Google Executive Chairman Eric Schmidt has suggested machine learning would be the one commonality for every big startup over the next five years. The inference here is that machine learning, or AI, will be as revolutionary as the Internet, the mobile phone, the personal computer; heck, I’ll say it, as game changing as sliced bread.
AI is responsible for many simple experiences we already take for granted: the Netflix “recommended for you” and the Facebook feeds that happen to show travel deals for places we’ve been searching. Another opportunity is the soon-to-be-ubiquitous self-driving cars and the growth of devices that can help plan your life. Here, AI will be based on what machines have “learned” about your habits, preferences, and any other data they can connect with that might pick up on things like traffic or consumer information. For many generations, AI will quite literally be the next thing people cannot live without and the world before it will seem strange and primitive.
Recognizing this sea change, and realizing that those who do not embrace AI will be left in the dust, here are three key processes you need to understand and perfect in order to be part of the next revolution.
First, ask some questions you want to answer. For example, what is our lead generation cost by vertical across multiple media? Then start to think about taking those questions using past data and asking what rule should we use to govern tomorrow’s decisions? For example, increase the spend on the highest profitable media type (this might involve thousands of data points and hundreds of ongoing decisions) in the top 3 performing industry sectors. The next step is to identify the sources you want to bring together to form your first data pools for evaluation.
1. Connect the Sources
Connecting the data sources is probably the most critical and most challenging process because it must include internal systems that don’t talk with each other, legacy systems that have no API, vendor software and offsite data sources. It will also include web data and IoT data that your internal systems and databases were not built to handle.

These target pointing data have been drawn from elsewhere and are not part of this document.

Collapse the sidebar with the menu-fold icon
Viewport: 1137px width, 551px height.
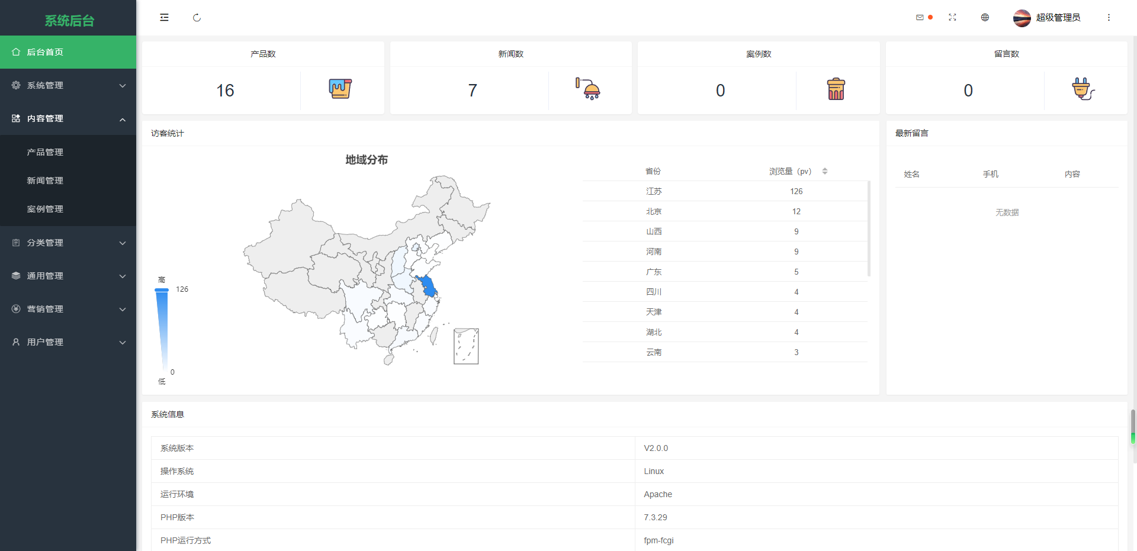pos(164,18)
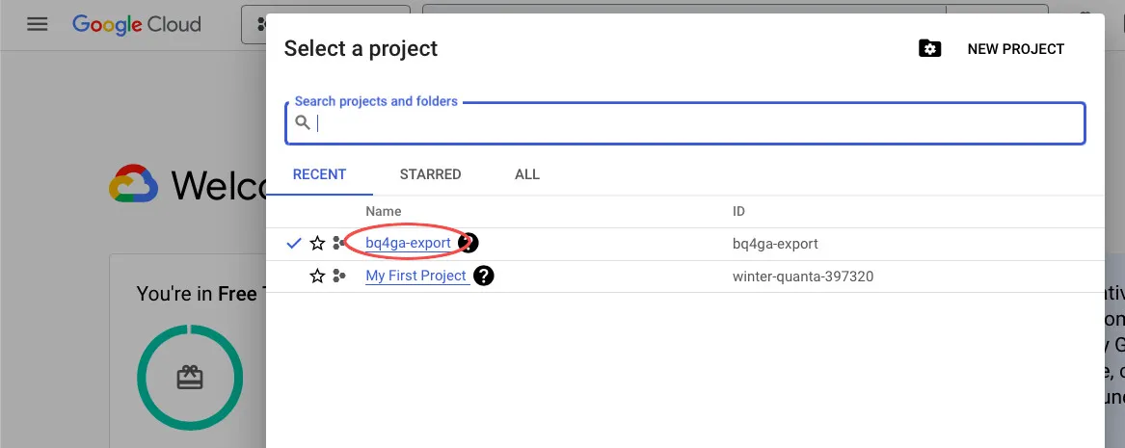This screenshot has width=1125, height=448.
Task: Click the new project folder icon
Action: coord(929,49)
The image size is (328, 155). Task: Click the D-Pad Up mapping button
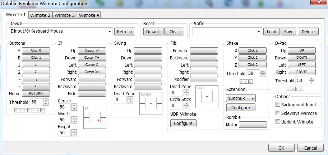[302, 50]
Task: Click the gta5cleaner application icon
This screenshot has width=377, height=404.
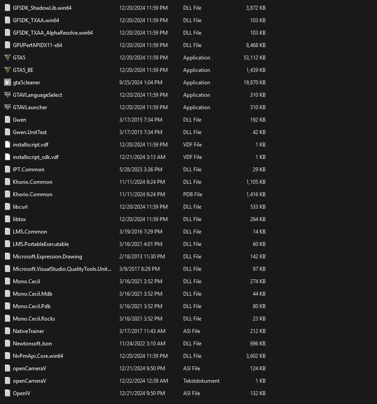Action: (x=7, y=83)
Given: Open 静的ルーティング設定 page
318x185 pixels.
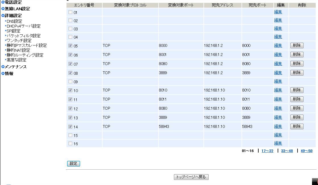Looking at the screenshot, I should click(x=25, y=55).
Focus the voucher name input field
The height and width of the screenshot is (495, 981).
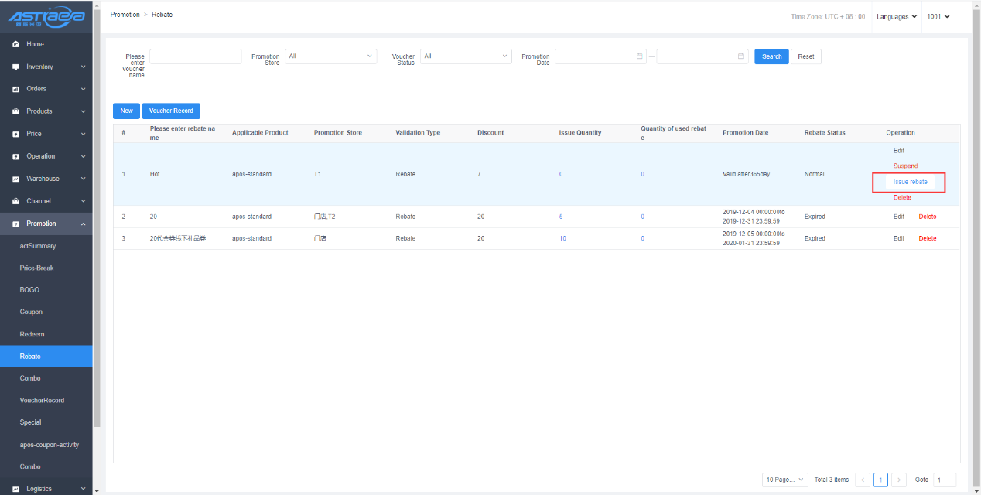pos(195,56)
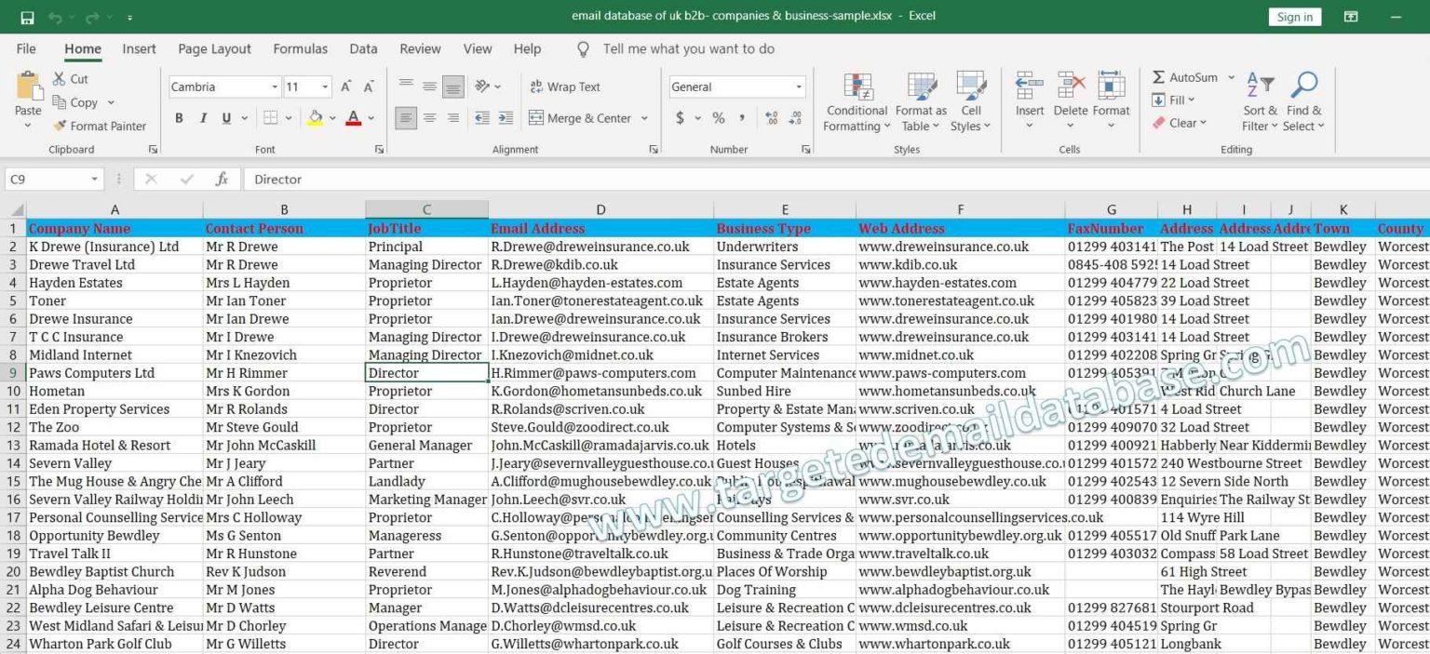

Some of this will be real-time data flowing constantly, like website analytics, while other data is more static, such as physical locations of stores or customer homes. Overcoming the challenge of understanding all the subtle details that must be pulled into the greater picture, of identifying how to capture that data – sometimes once, sometimes on an ongoing basis – and then making it all work together in a way that the machine can process and learn from, over and over again, is critical. And it won’t be like learning to ride a bike – learn it once and then know it for life – because as things change and flow and adapt, there will be new data to seek, new capture strategies to be identified and new ways of communication to be discovered.
2. Clean and Process
Once you’ve achieved the mammoth task of collecting the data, it must be normalized and deduplicated, cleaned and processed to make it understandable. You will need to map or match the data sets based on time; location; identifiable IDs, such as user IDs on mobiles; or using a business polygon such as for a business location to attach a mailing address to a business name.
The process must also include an eye to understanding the data, what it is and how it might apply to what you want to achieve so that you know what is relevant. Often cleaning the data involves tapping into many third-party systems to verify and validate data points, like verifying that a latitude and longitude of a mobile browser visiting a website is within or nearby a specific business. Like when you look up directions on Waze on your phone in a Starbucks shop, and a Starbucks offer pops onscreen.
3. Test Once and Again
Success in any new application will only come with testing, and testing again, and then retesting. In the case of AI, this includes analysis models and AI applications tested in real time. Initially your efforts will focus on insights into cause and effect. The machine must be tested in many possible scenarios in order to understand what it has learned, and what it has not. If you want to get specific on the how, I recommend using a performance improvement process like PDSA (Plan Do Study Act) to keep you focused on continuous improvement of your models and processes.
Everyone will be familiar with at least one accident involving a Google self-driving vehicle, in part because they so rarely happen they become news, and in part because we want to follow the path of this machine learning revolution. In many cases, the accident was the result of something the vehicle had not yet learned, which drives home the importance of testing and retesting to be sure you have it right.
Data Is Alive
Think of data as alive and in terms of building a data ecosystem and you are on the right track. You need to feed the system with data and keep it clean. You need to be sure you don’t have redundant and duplicate data that will throw off your results. Of course, once you start putting this operating data ecosystem together, you need someone or something smart, algorithms, AI, running the place.
This ecosystem of data will grow your entire business if properly cared for and nurtured. It’s not an overnight project but one that has to be planned and well executed.
Once the baseline knowledge and skill has been established, the focus needs to be turned towards predicting the future, because, after all, that is where the wow factor, the “can’t do without this” factor, the revolution, really comes in.